Promising results from an Australian-led clinical trial could drastically change the way we care for young children with cystic fibrosis (CF).
In findings published in the journal, The Lancet Respiratory Medicine, the COMBAT CF trial found azithromycin – a commonly prescribed broad-spectrum antibiotic – when used as a preventive therapy helped reduce the inflammation associated with progressive lung disease in young children with CF and resulted in fewer days in hospital.
Children living with cystic fibrosis have a build-up of thick mucus in their lungs, making them prone to getting severe lung infections. These infections and their symptoms can result in children being admitted to hospital for lengthy periods of time for treatment. For some children and their families, this means multiple long hospital stays per year, and continuous treatment with antibiotics.
The decade-long multi-site trial followed 130 children from 10 CF clinics across Australia and New Zealand from the time they were diagnosed with cystic fibrosis at birth until they turned three years old, to see if using azithromycin reduced lung inflammation and therefore changed the trajectory of the disease. The children were either given the antibiotic treatment or a placebo.
The study was co-led by Professor Stephen Stick, Director the Wal-yan Respiratory Research Centre – a powerhouse partnership between The Kids Research Institute Australia, Perth Children’s Hospital Foundation and Perth Children’s Hospital – and Professor Peter Sly, of The University of Queensland.
The 60-plus researchers in the COMBAT CF team found long-term use of azithromycin was safe, improved respiratory symptoms, reduced hospital stays for respiratory needs, and reduced the number of courses of IV antibiotics to treat the infection. In addition, the children who were given azithromycin did not get sick as often and therefore were not admitted to hospital as much as those children in the control group. They received less oral, inhaled, and intravenous antibiotics each year than children who received the placebo.
“Using azithromycin as a preventative treatment meant these kids didn’t get as sick as they otherwise would have in the first few years of their life, meaning they weren’t going into hospital as frequently, and therefore didn’t need to have stronger medications to treat infection flareups,” Professor Stick said.
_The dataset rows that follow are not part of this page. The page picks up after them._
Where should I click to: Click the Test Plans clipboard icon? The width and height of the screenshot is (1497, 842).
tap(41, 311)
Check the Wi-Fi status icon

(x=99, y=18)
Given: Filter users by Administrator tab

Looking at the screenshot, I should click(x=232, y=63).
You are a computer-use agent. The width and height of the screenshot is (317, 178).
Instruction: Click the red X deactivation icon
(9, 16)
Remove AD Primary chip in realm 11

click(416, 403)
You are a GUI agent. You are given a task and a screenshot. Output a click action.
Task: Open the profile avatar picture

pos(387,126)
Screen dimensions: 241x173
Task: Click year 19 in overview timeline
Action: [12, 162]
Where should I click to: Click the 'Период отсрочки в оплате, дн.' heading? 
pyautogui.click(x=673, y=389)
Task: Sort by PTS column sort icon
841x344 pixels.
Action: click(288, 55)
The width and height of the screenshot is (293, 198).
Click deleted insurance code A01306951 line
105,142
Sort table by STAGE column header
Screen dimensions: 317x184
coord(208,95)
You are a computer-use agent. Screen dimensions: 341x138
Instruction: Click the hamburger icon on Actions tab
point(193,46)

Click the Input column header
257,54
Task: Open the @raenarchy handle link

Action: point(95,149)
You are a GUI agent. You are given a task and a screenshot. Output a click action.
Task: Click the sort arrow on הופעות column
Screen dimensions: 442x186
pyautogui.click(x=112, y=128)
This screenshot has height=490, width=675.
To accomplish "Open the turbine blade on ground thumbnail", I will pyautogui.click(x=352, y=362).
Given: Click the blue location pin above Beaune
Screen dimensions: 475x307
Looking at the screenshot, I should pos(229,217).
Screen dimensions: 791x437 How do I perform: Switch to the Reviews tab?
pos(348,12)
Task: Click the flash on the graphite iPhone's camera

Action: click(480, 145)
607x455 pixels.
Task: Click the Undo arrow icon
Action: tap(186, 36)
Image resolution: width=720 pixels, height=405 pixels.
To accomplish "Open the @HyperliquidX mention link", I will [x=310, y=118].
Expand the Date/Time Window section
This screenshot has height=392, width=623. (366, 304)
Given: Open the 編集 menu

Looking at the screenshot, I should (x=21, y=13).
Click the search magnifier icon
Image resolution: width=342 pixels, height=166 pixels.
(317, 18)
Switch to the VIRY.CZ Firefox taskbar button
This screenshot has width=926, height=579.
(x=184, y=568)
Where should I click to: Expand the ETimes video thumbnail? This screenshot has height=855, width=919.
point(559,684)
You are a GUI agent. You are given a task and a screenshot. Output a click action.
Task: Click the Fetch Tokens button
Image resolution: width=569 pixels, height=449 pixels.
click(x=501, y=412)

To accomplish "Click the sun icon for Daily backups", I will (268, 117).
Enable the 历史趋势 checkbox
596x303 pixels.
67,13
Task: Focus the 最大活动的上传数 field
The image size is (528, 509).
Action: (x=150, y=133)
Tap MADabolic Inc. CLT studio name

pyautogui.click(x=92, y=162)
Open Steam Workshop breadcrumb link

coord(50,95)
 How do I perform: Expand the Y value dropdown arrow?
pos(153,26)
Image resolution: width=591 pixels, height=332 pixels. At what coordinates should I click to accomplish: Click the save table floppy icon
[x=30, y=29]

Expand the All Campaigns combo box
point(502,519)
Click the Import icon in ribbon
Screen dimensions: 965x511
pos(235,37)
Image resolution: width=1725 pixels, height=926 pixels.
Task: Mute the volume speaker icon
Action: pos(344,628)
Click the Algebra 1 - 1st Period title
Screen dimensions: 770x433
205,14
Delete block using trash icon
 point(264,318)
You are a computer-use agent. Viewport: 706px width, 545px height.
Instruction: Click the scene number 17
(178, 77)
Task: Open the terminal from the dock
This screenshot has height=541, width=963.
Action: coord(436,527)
“Those that did present to hospital had fewer days of strong IV antibiotics, so they were able to get back to being kids faster.”
Professor Stick said these findings were really promising because it could be an early pathway to help change the trajectory of the disease in a group of children who are not yet able to access important medications such as modulator therapies.
“We found this treatment reduced inflammation in the lungs of young children, which is incredibly significant because there are no other anti-inflammatory medications that are currently available to treat the lung inflammation that we see in these kids,” he said.
As an intervention it holds great promise in terms of reducing the progressive lung damage we see in early CF and – and therefore gives us an avenue to help these kids have a better a chance at a longer, healthier life.
Professor Stick, who is also a researcher at The University of Western Australia’s Medical School and a respiratory clinician at Perth Children’s Hospital, said the findings gave doctors another weapon to treat young children with CF until they were eligible for the new classes of modulator therapies that have transformed treatment in older children and adults. Modulator medication changes the way the CF gene works at a cellular level, making the body more efficient at clearing mucus so it does not build up – in turn giving the body a better chance at fighting infection. However, the majority of young children in the world do not have access to these transformative therapies.
“Most modulators are approved for school-aged kids but not for those under four years old. So now we have a medication that is safe to use in early life that could slow the progression of the disease, until they are old enough for modulator therapies,” Professor Stick said.
"Based on our study, treatment with azithromycin could significantly reduce the hospital cost for treating a young child with CF, which is about $12,000 a year.”
COMBAT CF program manager Alexia Foti said consumer involvement had been vital to the success of the trial, which was deliberately designed to piggyback off clinical appointments families were already undertaking – thus minimising the burden.
“What really stood out for me was how positive and receptive these families were about contributing to this research,” Ms Foti said.
“The families who took part in COMBAT CF were so excited to potentially have another option to help their kids earlier in life, and that’s the real key here – earlier intervention to prevent irreversible issues later on.
Parents are really enthusiastic about simple solutions that can make life better for their kids, and they’re really eager to get involved and help piece the puzzle together. They truly want to help researchers understand the disease and, flowing on from that, help inform clinicians on how they can better treat the disease.
The full paper, The effect of azithromycin on structural lung disease in infants with cystic fibrosis (COMBAT CF): a phase 3, randomised, double-blind, placebo-controlled clinical trial, was published in The Lancet Respiratory Medicine.
COMBAT CF is one of several studies the Wal-yan Centre is looking at to find better ways to treat lung disease in children with CF, so they can live longer, healthier lives.